Disaster for heritage as Langport loses battle
The final ruling by The Planning Inspectorate in Bristol, allowing a solar farm at the heart of the battle of Langport site is a devastating blow for heritage In Britain. In a ruling that seems to leave nothing in the countryside as sacrosanct, The Green Company have been given the go ahead to build an industrial solar panel site all over the line of attack of Fairfax’s parliamentary army during the 1645 Battle of Langport.
The plans presented in this appeal have been more than a little misleading. The Green Company produced a map of the battle lines at the very final phase of the battle, thereby conveniently ignoring the great trespass they intend to make on the actual battle itself. Something the inspector appears to acknowledge in his ruling.
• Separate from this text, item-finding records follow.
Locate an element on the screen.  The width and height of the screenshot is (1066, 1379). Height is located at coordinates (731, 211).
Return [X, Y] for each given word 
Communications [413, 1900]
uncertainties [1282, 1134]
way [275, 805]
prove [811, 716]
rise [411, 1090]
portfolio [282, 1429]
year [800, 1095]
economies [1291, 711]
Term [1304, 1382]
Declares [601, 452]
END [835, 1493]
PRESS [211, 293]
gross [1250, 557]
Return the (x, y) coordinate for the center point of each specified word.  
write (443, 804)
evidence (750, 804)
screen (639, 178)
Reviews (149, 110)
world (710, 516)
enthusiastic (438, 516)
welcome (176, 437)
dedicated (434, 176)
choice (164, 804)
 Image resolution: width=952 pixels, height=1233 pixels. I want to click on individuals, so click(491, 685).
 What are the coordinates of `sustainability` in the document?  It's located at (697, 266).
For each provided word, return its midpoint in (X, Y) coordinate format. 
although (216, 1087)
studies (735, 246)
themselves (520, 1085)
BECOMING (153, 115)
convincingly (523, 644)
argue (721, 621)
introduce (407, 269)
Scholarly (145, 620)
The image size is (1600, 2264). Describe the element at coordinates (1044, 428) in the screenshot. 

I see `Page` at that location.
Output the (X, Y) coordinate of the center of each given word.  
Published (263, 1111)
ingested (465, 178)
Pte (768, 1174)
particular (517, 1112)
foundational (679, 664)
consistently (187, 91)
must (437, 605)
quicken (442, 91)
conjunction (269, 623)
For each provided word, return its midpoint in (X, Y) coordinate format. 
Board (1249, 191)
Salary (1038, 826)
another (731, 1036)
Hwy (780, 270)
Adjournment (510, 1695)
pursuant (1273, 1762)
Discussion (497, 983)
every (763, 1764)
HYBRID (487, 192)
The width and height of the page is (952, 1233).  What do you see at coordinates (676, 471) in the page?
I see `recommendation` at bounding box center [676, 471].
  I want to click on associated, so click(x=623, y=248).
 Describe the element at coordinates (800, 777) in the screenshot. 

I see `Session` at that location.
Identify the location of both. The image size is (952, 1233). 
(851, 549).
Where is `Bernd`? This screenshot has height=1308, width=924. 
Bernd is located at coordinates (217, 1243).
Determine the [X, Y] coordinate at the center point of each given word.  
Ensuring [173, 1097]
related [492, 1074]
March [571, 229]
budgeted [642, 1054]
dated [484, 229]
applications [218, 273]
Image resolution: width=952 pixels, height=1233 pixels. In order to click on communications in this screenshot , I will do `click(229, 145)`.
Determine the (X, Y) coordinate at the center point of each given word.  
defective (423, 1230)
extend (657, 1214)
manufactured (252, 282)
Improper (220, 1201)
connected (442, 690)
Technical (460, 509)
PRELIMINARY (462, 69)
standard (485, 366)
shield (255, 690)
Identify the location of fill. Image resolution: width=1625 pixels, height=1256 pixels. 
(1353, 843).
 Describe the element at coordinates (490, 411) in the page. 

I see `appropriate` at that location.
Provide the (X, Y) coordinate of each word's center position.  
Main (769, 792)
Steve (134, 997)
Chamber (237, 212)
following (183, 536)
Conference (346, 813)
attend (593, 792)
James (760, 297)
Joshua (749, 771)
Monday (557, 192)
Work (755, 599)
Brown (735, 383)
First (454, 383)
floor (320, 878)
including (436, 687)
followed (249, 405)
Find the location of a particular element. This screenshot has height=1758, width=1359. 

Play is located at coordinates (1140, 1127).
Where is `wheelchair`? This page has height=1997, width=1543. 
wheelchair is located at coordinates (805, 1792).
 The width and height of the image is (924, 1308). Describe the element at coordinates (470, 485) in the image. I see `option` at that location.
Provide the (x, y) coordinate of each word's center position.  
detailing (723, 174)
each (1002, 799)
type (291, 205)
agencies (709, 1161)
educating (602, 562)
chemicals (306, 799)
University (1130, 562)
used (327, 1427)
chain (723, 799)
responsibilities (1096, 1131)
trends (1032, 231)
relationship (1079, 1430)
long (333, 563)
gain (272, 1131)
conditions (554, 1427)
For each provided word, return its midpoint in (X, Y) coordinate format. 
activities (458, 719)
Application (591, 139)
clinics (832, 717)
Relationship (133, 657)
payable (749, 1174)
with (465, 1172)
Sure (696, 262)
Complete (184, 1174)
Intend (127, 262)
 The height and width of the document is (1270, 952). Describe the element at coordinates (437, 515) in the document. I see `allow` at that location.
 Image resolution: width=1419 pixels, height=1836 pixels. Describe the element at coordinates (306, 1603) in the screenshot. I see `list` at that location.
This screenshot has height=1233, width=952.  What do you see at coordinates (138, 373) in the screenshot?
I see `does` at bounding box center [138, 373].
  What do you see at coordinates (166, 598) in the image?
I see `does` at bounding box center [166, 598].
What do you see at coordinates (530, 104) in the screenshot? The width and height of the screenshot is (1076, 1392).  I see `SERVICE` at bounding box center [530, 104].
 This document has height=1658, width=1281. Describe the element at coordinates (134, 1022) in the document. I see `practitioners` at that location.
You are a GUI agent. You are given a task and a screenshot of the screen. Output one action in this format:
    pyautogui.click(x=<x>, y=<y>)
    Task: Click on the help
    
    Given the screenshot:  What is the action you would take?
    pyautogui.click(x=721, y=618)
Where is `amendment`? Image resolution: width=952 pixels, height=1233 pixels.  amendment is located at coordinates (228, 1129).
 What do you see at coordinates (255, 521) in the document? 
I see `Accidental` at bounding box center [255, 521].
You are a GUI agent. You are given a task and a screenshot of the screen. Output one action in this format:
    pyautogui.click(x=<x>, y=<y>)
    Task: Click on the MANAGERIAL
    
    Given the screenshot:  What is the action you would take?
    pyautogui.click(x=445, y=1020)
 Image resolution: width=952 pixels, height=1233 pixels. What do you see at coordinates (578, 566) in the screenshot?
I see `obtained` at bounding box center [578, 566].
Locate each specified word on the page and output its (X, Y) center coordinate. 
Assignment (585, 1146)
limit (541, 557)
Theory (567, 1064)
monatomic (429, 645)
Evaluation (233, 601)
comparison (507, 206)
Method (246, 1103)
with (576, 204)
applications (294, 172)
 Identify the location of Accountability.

The battle had several phases prior to the final charge all of which took place outside the area defined in their map.
The problem here, as in many other sites across England, is that the registered battlefield has also been narrowly defined, and thus all the initial phases of the battle, the charge down to Wagg Rhyne, the musket skirmishes on the East bank of the Rhyne have all been ignored. This is something the Green Company have cynically taken advantage of in pushing through their plans. One has to ask why when there is plenty of other suitable land along Tengore Lane that would neither have impinged on the battlesite nor been unsuitable for a solar site, why the Green Company persisted in a determination to damage something of great historical value, a veritable heritage asset for the local community. Green they be by name, I suggest they are certainly not by nature.
The battlefield will now be permanently scarred for the next quarter of a century at least. Anyone seeking to get a clear understanding of the battle, will be unable to do so. It is tempting to ask if nothing is sacred, but there’s no point as this result clearly demonstrates the answer to be “no”.